Buat Apa Motor Cakep Di Alam Nyata Kalau Jelek Pas Difoto

Dalam serial Mahabarata yang dipenuhi sosok yang ganteng-ganteng dan cantik-cantik. Salah satu sosok yang penampilanya jelek adalah Paman Sengkuni. Padahal pemeranya aslinya lebih ganteng Arjuna. Tapi apa penonton peduli? ora blass.
Jika pun ada roadshow, yang dipuja-puji adalah sosok Arjuna, Krisna dan Saya. :mrgreen: klo Sengkuni yang muncul … bisa-bisa dilemparin sandal dan  batu untuk meluapkan rasa mangkel.

Sama halnya dengan motor-motor yang diklaim, lebih cakepan aslinya daripada fotonya. Hellooww … setiap motor ya harus dipromosikan, diklankan dalam wujud visual gambar.

Yang ditempel di pamflet ya hanya gambarnya. Yang di billboard besar pinggir jalan ya gambarnya. Yang muncul di TV ya hanya gambarnya. Yang tercetak di koran ya hanya gambarnya saja. 
Apa iya setelah melihat gambarnya dan mengatakan jelek, lalu akan datang ke diler Yamaha terdekat hanya untuk sekedar menyakinkan diri bahwa motor tersebut adalah “jelek?” … iso dibandem stempet cakk

Baca Juga:   Honda Win Romawi dan Malang, Baksos Gas Spontan Ke Pacitan

Mangkanya ini adalah PR terbesar bagi diler-diler Yamaha, bagaimana caranya menunjukkan kegantengan Vixion-R dan Mio-S tanpa melalui gambar visual.
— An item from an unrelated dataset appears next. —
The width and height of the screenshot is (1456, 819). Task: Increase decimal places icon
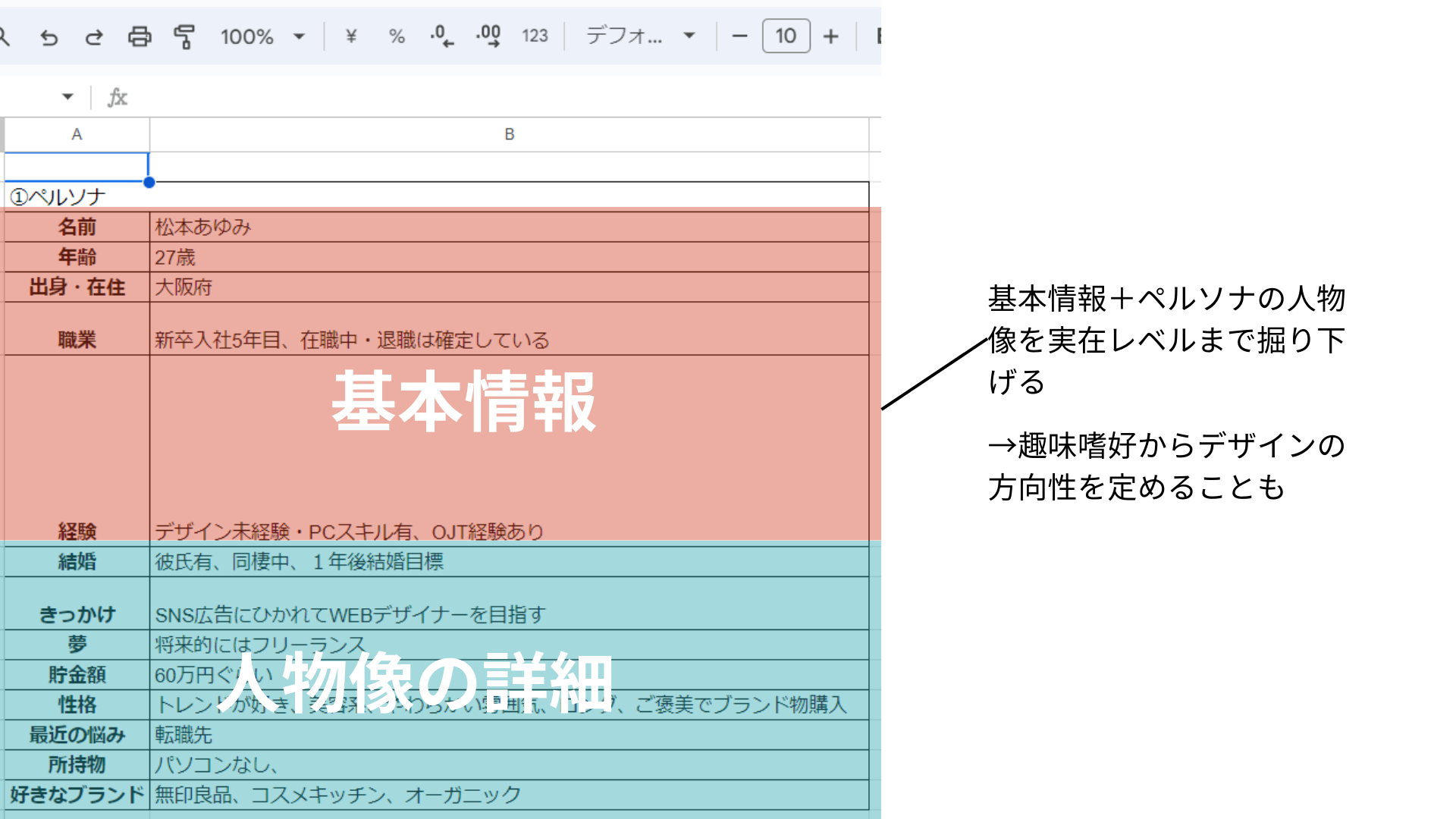(488, 36)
Diperbanyak aja iklan di radio.

Bila perlu yang ditempel di papan iklan jangan gambarnya, sekalian langsung motornya aja yang digantung. Entah asli atau replikanya.

Saya sendiri juga heran, kok bisa-bisanya motor bisa kelihatan jelek pas difoto aja ya .. apa mungkin dulu ketika proses men-desain-nya menggunkan rubrik atau lego? 

Atau memang anggapan lebih cakep aslinya adalah hanya anggapan  imajinasi untuk adalah menghibur diri? entahlahh. 

Atau sebaiknya dalam iklan-iklan motor tersebut dikasih tulisan saja, bahwa:

Foto-foto motor ini hanyalah ilusi visual optik tidak seperti aslinya, jika terlihat lebih jelek itu hanya karena cara anda melihatnya yang keliru.